### [Records shown]

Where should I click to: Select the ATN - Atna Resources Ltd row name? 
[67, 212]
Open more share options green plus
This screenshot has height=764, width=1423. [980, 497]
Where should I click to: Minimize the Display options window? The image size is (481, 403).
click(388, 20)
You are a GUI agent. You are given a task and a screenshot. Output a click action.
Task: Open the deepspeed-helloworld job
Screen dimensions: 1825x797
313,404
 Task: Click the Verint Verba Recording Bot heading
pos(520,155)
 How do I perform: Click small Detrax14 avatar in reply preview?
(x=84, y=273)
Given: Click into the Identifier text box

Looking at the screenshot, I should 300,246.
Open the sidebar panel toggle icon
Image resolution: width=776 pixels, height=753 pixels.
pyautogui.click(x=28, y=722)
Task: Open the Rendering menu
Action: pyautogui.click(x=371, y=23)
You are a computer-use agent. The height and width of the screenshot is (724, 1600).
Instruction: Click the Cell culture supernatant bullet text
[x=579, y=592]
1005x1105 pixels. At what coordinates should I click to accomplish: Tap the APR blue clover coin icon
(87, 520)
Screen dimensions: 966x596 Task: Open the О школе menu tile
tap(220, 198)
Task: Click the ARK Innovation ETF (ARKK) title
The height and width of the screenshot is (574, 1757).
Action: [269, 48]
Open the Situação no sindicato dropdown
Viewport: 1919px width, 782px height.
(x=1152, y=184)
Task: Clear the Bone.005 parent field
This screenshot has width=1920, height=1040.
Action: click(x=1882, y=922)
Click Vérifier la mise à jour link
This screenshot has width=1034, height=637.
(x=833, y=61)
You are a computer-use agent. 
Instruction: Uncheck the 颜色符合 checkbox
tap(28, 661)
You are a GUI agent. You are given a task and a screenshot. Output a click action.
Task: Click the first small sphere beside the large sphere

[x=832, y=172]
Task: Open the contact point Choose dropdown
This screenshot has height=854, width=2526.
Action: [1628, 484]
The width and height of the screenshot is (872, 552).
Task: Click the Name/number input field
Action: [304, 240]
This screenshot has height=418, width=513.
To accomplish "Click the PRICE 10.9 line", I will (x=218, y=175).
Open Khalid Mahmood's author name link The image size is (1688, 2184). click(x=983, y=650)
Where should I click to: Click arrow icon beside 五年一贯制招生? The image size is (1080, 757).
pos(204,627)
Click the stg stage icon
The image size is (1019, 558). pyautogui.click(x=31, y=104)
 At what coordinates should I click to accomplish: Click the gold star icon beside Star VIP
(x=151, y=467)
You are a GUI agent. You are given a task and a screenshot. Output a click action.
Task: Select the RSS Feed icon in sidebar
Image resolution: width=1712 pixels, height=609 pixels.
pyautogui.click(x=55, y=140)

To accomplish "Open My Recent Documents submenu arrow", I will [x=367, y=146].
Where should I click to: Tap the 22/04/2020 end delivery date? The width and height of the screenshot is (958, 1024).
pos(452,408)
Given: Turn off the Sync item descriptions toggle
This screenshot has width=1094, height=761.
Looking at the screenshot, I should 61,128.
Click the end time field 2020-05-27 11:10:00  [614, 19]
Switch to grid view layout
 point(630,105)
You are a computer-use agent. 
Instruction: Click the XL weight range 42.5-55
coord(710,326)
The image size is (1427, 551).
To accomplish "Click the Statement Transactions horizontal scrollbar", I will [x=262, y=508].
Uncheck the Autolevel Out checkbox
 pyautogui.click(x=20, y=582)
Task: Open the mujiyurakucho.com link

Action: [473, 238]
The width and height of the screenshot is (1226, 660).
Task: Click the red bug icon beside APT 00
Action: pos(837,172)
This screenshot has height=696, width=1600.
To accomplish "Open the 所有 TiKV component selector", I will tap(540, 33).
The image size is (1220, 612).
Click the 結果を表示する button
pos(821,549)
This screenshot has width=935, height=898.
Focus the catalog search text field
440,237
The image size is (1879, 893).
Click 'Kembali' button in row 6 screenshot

### [Required action]
Set down every line of the listing above again, exactly as given.

### [Answer area]
Where should I click to: Select the ATN - Atna Resources Ltd row name? 
[67, 212]
Open more share options green plus
This screenshot has height=764, width=1423. [980, 497]
Where should I click to: Minimize the Display options window? The image size is (481, 403).
click(388, 20)
You are a GUI agent. You are given a task and a screenshot. Output a click action.
Task: Open the deepspeed-helloworld job
Screen dimensions: 1825x797
313,404
 Task: Click the Verint Verba Recording Bot heading
pos(520,155)
 How do I perform: Click small Detrax14 avatar in reply preview?
(x=84, y=273)
Given: Click into the Identifier text box

Looking at the screenshot, I should 300,246.
Open the sidebar panel toggle icon
Image resolution: width=776 pixels, height=753 pixels.
pyautogui.click(x=28, y=722)
Task: Open the Rendering menu
Action: pyautogui.click(x=371, y=23)
You are a computer-use agent. The height and width of the screenshot is (724, 1600).
Instruction: Click the Cell culture supernatant bullet text
[x=579, y=592]
1005x1105 pixels. At what coordinates should I click to accomplish: Tap the APR blue clover coin icon
(87, 520)
Screen dimensions: 966x596 Task: Open the О школе menu tile
tap(220, 198)
Task: Click the ARK Innovation ETF (ARKK) title
The height and width of the screenshot is (574, 1757).
Action: [269, 48]
Open the Situação no sindicato dropdown
Viewport: 1919px width, 782px height.
(x=1152, y=184)
Task: Clear the Bone.005 parent field
This screenshot has width=1920, height=1040.
Action: click(x=1882, y=922)
Click Vérifier la mise à jour link
This screenshot has width=1034, height=637.
(x=833, y=61)
You are a computer-use agent. 
Instruction: Uncheck the 颜色符合 checkbox
tap(28, 661)
You are a GUI agent. You are given a task and a screenshot. Output a click action.
Task: Click the first small sphere beside the large sphere

[x=832, y=172]
Task: Open the contact point Choose dropdown
This screenshot has height=854, width=2526.
Action: [1628, 484]
The width and height of the screenshot is (872, 552).
Task: Click the Name/number input field
Action: [304, 240]
This screenshot has height=418, width=513.
To accomplish "Click the PRICE 10.9 line", I will (x=218, y=175).
Open Khalid Mahmood's author name link The image size is (1688, 2184). click(x=983, y=650)
Where should I click to: Click arrow icon beside 五年一贯制招生? The image size is (1080, 757).
pos(204,627)
Click the stg stage icon
The image size is (1019, 558). pyautogui.click(x=31, y=104)
 At what coordinates should I click to accomplish: Click the gold star icon beside Star VIP
(x=151, y=467)
You are a GUI agent. You are given a task and a screenshot. Output a click action.
Task: Select the RSS Feed icon in sidebar
Image resolution: width=1712 pixels, height=609 pixels.
pyautogui.click(x=55, y=140)

To accomplish "Open My Recent Documents submenu arrow", I will [x=367, y=146].
Where should I click to: Tap the 22/04/2020 end delivery date? The width and height of the screenshot is (958, 1024).
pos(452,408)
Given: Turn off the Sync item descriptions toggle
This screenshot has width=1094, height=761.
Looking at the screenshot, I should 61,128.
Click the end time field 2020-05-27 11:10:00  [614, 19]
Switch to grid view layout
 point(630,105)
You are a computer-use agent. 
Instruction: Click the XL weight range 42.5-55
coord(710,326)
The image size is (1427, 551).
To accomplish "Click the Statement Transactions horizontal scrollbar", I will [x=262, y=508].
Uncheck the Autolevel Out checkbox
 pyautogui.click(x=20, y=582)
Task: Open the mujiyurakucho.com link

Action: [473, 238]
The width and height of the screenshot is (1226, 660).
Task: Click the red bug icon beside APT 00
Action: pos(837,172)
This screenshot has height=696, width=1600.
To accomplish "Open the 所有 TiKV component selector", I will tap(540, 33).
The image size is (1220, 612).
Click the 結果を表示する button
pos(821,549)
This screenshot has width=935, height=898.
Focus the catalog search text field
440,237
The image size is (1879, 893).
Click 'Kembali' button in row 6 screenshot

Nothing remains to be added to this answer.